*** INFORMATION PROVIDED ***

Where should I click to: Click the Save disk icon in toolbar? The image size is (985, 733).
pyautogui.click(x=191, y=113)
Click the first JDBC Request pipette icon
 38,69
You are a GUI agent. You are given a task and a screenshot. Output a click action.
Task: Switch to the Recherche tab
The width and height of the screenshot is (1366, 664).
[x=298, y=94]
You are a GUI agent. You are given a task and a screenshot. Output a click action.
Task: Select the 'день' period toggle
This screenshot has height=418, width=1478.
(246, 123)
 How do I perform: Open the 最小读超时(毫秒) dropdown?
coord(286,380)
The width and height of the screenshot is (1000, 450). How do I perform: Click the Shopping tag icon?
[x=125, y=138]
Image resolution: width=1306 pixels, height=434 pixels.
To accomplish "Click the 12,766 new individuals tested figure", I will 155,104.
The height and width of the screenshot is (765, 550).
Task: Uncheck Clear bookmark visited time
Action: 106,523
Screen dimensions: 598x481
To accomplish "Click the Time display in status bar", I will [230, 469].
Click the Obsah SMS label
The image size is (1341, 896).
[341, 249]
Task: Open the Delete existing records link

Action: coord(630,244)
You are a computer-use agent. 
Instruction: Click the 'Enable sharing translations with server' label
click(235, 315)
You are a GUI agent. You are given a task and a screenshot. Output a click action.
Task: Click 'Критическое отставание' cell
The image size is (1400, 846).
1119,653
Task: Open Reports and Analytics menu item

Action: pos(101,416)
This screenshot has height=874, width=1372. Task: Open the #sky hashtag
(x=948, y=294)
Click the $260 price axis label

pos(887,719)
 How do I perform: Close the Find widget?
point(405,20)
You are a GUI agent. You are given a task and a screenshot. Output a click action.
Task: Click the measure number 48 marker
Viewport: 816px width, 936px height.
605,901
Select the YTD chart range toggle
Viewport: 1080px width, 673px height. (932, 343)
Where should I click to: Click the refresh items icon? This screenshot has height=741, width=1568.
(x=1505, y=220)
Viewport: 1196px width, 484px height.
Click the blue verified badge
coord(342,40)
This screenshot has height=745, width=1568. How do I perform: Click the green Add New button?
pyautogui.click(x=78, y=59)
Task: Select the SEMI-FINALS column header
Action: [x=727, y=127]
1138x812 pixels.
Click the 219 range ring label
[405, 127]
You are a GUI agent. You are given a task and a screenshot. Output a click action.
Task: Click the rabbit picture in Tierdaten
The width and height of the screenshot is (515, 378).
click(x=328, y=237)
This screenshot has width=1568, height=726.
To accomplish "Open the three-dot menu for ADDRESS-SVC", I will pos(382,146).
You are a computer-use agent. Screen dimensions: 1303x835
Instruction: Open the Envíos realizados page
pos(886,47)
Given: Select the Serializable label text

*** End of INFORMATION PROVIDED ***

• _WHAT IS NEEDED_: Print exactly the lines above from the one with "Viewport: 1196px width, 484px height." to the one with "You are a computer-use agent. Screen", including both.

• _RESPONSE TO THE TASK_:
Viewport: 1196px width, 484px height.
Click the blue verified badge
coord(342,40)
This screenshot has height=745, width=1568. How do I perform: Click the green Add New button?
pyautogui.click(x=78, y=59)
Task: Select the SEMI-FINALS column header
Action: [x=727, y=127]
1138x812 pixels.
Click the 219 range ring label
[405, 127]
You are a GUI agent. You are given a task and a screenshot. Output a click action.
Task: Click the rabbit picture in Tierdaten
The width and height of the screenshot is (515, 378).
click(x=328, y=237)
This screenshot has width=1568, height=726.
To accomplish "Open the three-dot menu for ADDRESS-SVC", I will pos(382,146).
You are a computer-use agent. Screen dimensions: 1303x835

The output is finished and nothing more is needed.